What is needed:
With any pictures left out, restate word for word the lines in the listing below from the one holding "Click the timeline range slider near 2022" through the last.

****************

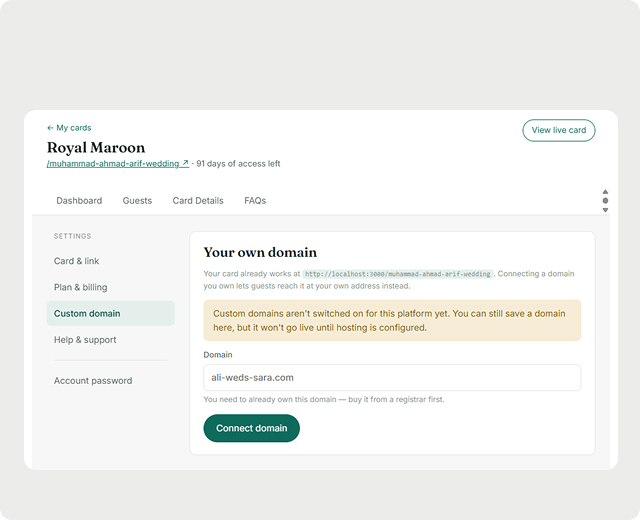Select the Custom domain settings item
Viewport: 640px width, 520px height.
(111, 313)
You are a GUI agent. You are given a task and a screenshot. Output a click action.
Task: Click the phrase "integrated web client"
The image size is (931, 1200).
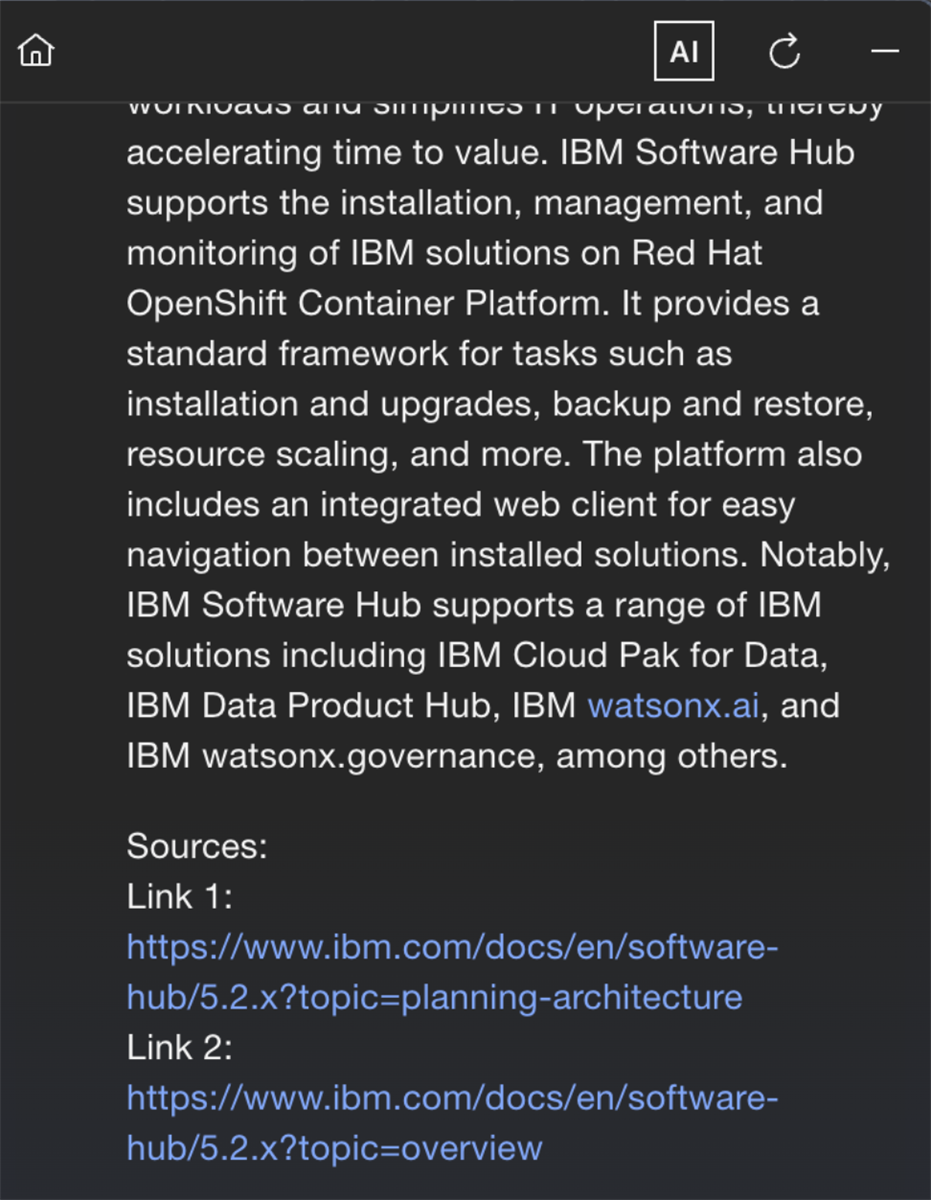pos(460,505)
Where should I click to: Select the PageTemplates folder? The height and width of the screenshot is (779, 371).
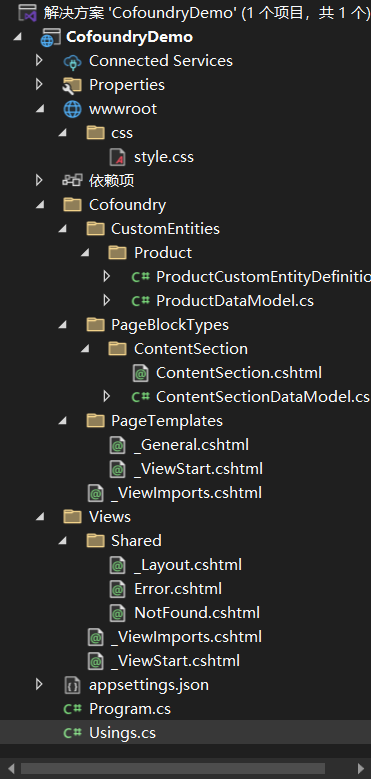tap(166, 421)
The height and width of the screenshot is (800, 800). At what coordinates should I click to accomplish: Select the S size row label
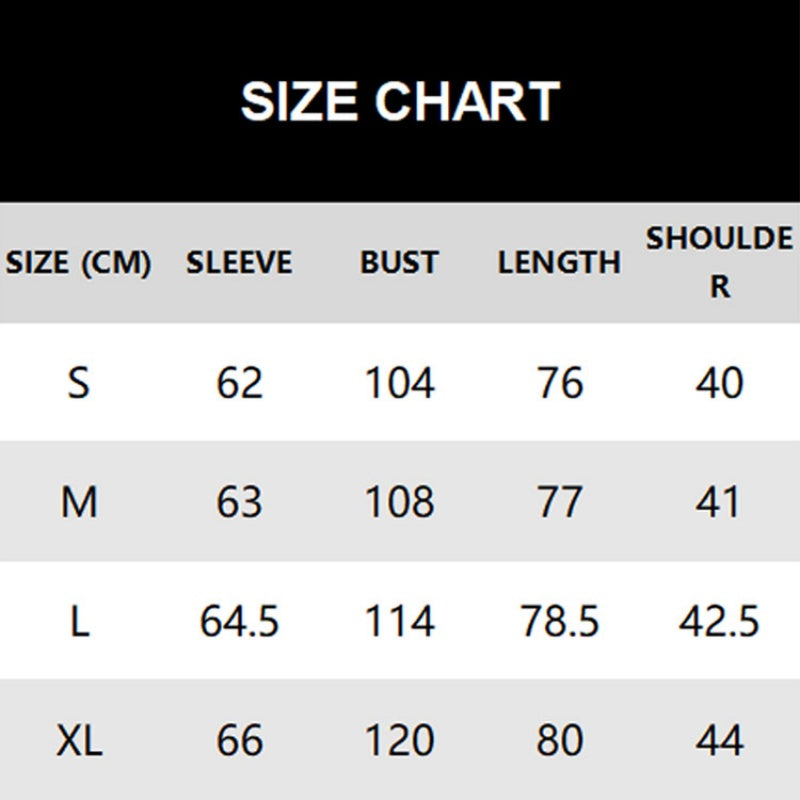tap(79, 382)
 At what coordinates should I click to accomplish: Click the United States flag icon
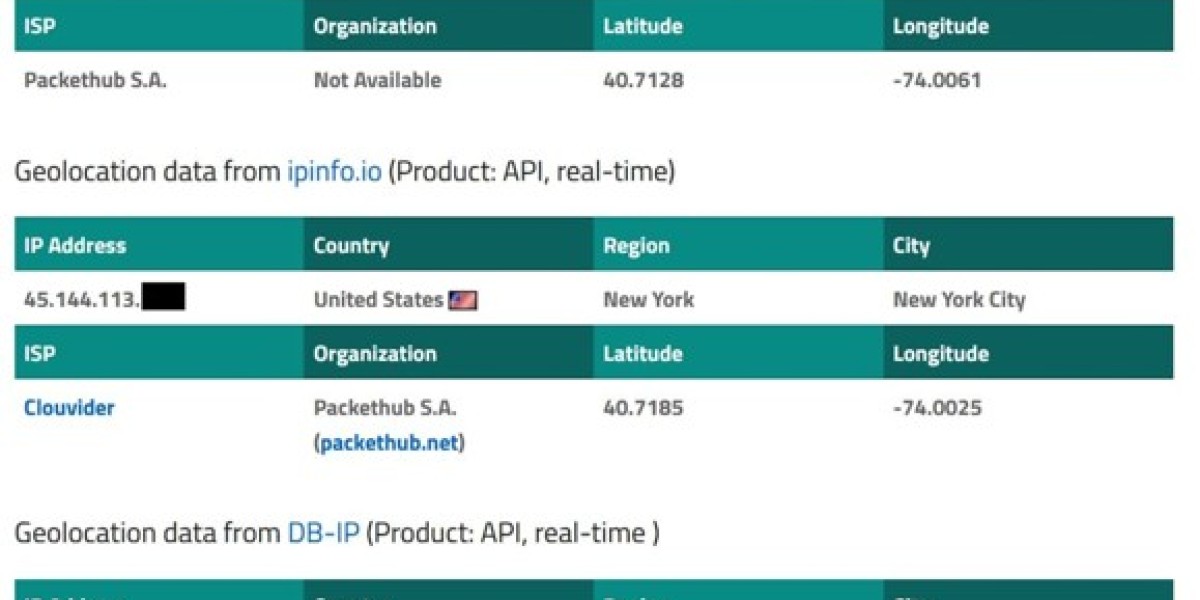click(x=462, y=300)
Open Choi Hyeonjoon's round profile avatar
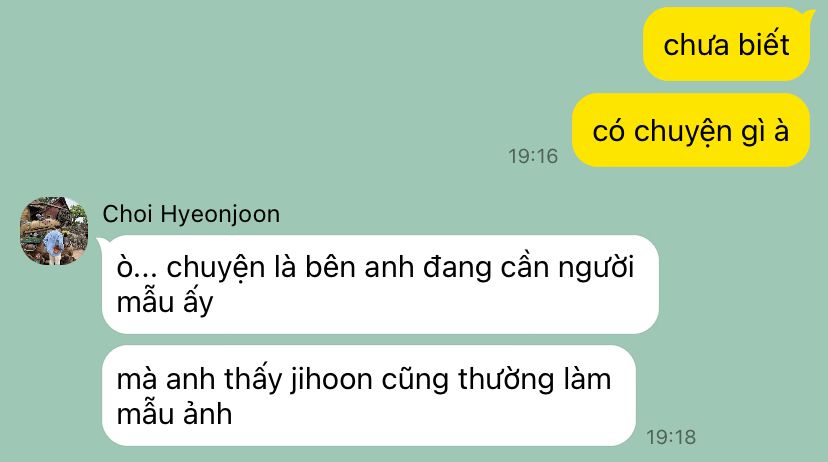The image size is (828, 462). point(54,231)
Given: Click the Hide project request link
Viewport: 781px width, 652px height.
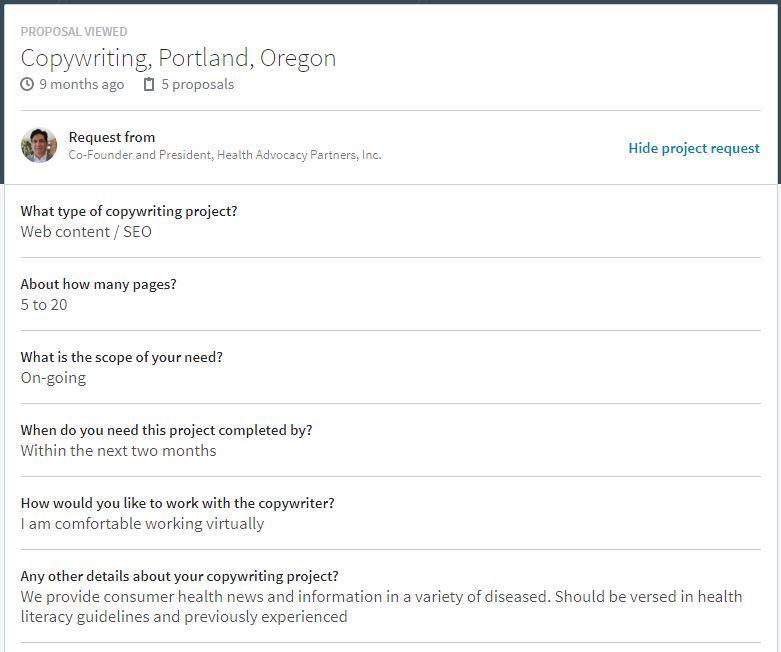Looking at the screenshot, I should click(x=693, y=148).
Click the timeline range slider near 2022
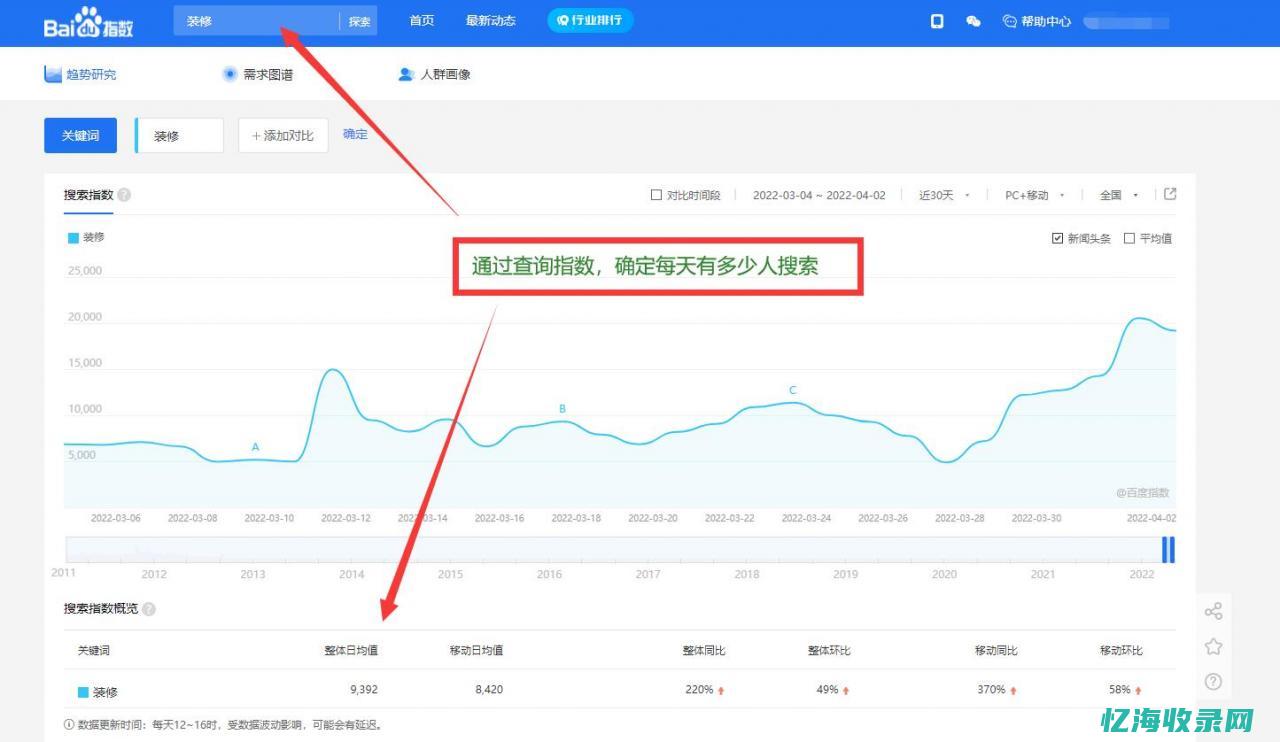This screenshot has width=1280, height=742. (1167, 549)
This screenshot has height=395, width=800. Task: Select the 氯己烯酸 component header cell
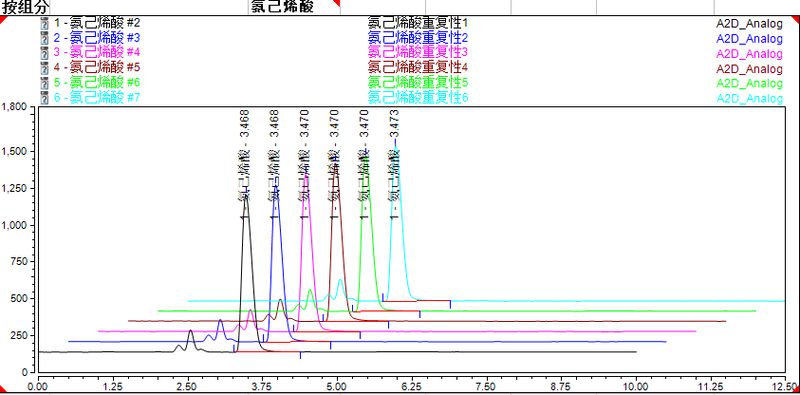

****************

Answer box:
Click the timeline range slider near 2022
This screenshot has width=1280, height=742. (1167, 549)
This screenshot has height=395, width=800. Task: Select the 氯己烯酸 component header cell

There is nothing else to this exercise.